The Man in the BMW

By Namit Arora

(An excerpt from a novel in progress.)

WomanOn their way to China Town, they pass an area with red curtained massage parlors and hookers pacing the streets. They stop at a red light behind a BMW. A hooker approaches its curbside window, talks to the driver, and hops in. Ved notices Liz shaking her head in what appears to be disapproval.

‘Consenting adults!’ he reminds her.

‘You don’t need to tell me that,’ she says sharply.

‘Why the disapproval then?’

‘Because it is so sad. I just wish these women had other options.’

‘Maybe they do. Are they doing this against their will here in San Francisco?’

‘Just because they do this, quote-unquote, voluntarily, doesn’t mean they do it because they are happy to. It’s because they don’t recognize, or lack, other options. Or they are addicted to abuse, or full of self-loathing and given to self-destruction.’ Her voice bristles as she continues, ‘It doesn’t mean they like it, or choose it with a healthy frame of mind.’

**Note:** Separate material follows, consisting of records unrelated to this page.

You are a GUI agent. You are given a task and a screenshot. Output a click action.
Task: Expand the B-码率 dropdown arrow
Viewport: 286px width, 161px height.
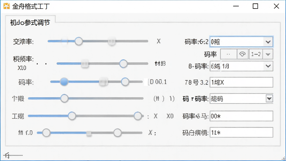[268, 66]
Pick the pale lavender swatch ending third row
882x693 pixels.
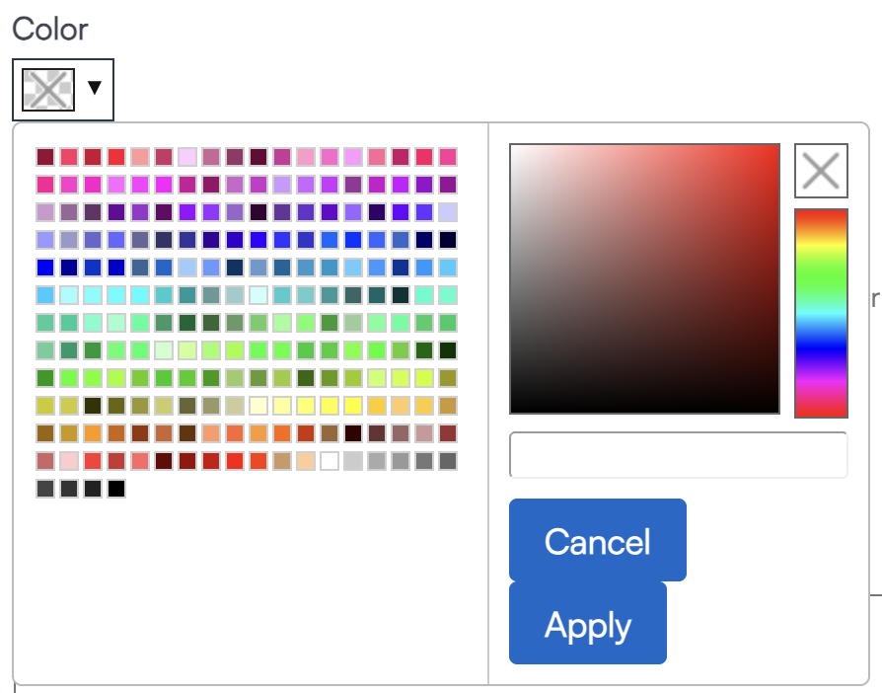click(448, 211)
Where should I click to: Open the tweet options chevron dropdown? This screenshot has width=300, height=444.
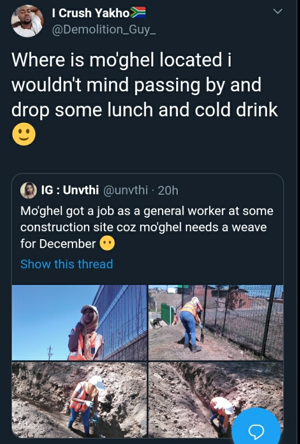[278, 11]
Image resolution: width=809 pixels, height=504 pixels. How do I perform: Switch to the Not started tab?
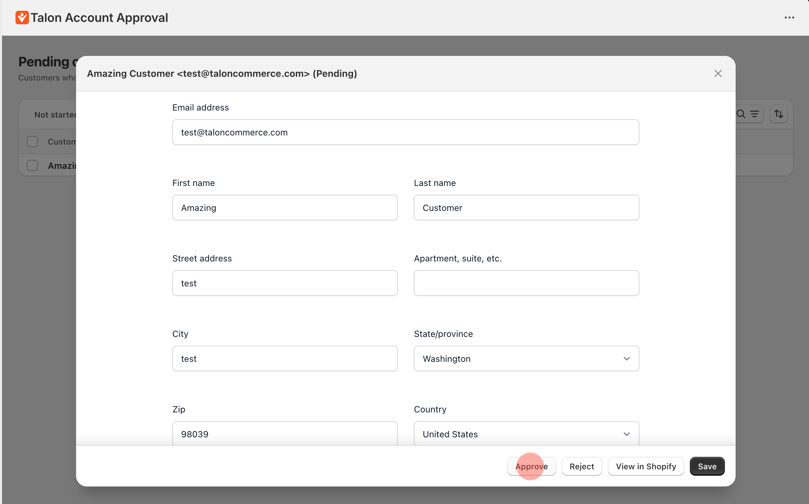(x=56, y=115)
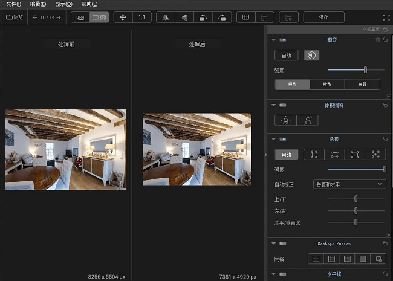The height and width of the screenshot is (281, 393).
Task: Reset the 畸变 panel with its undo arrow
Action: pos(385,40)
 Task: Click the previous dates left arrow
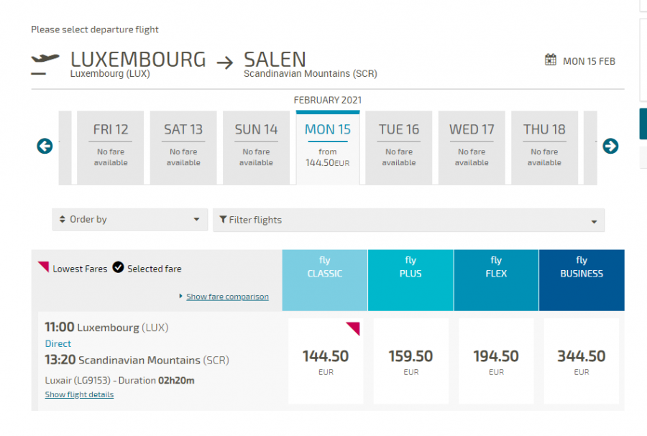pyautogui.click(x=45, y=147)
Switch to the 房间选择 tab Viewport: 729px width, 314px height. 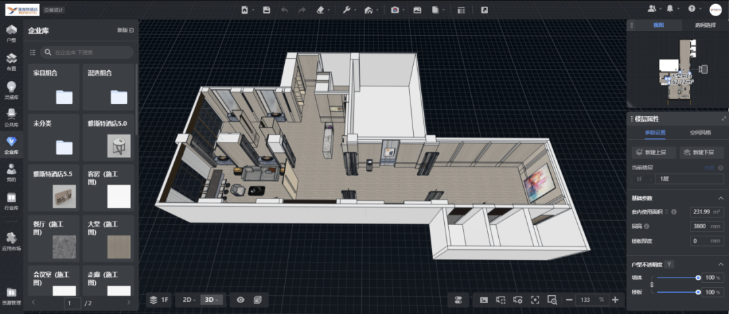pos(704,25)
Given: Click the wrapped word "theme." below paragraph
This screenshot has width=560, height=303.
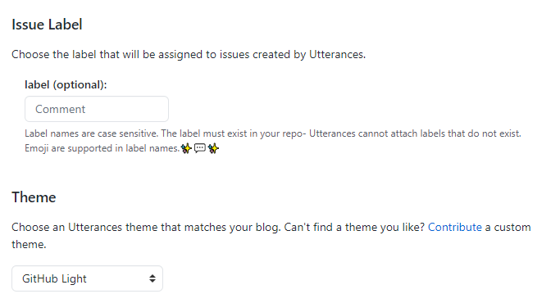Looking at the screenshot, I should [x=29, y=245].
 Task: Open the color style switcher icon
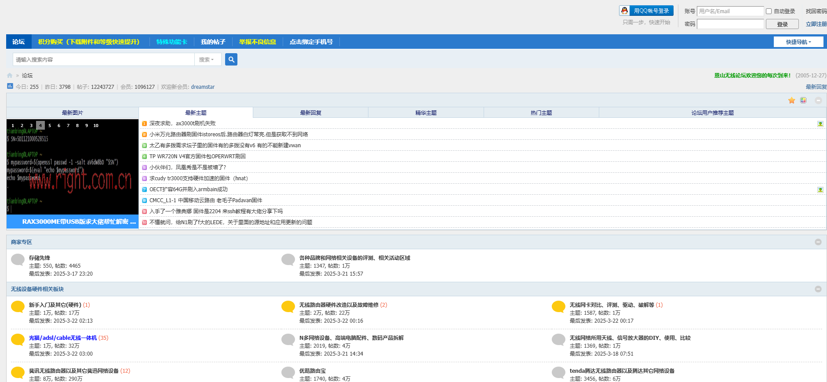[x=803, y=101]
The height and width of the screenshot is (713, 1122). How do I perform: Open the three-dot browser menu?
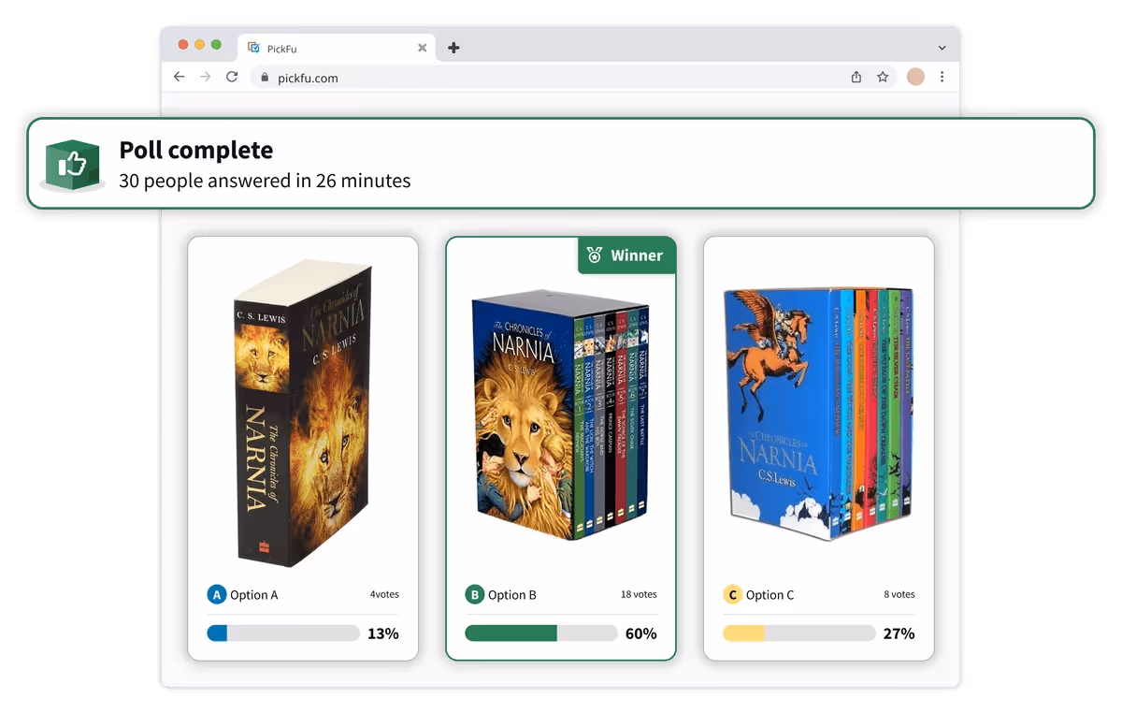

‘But if they do it voluntarily—so let’s exclude the drug addicts—can we say we know better? Who should be allowed to save people from themselves? So many others don’t like their jobs either, or choose them with a healthy frame of mind. I have met …’

She sighs. ‘I know that line of reasoning, but taking a job flipping burgers is not quite comparable to letting a horny customer finger your private parts.’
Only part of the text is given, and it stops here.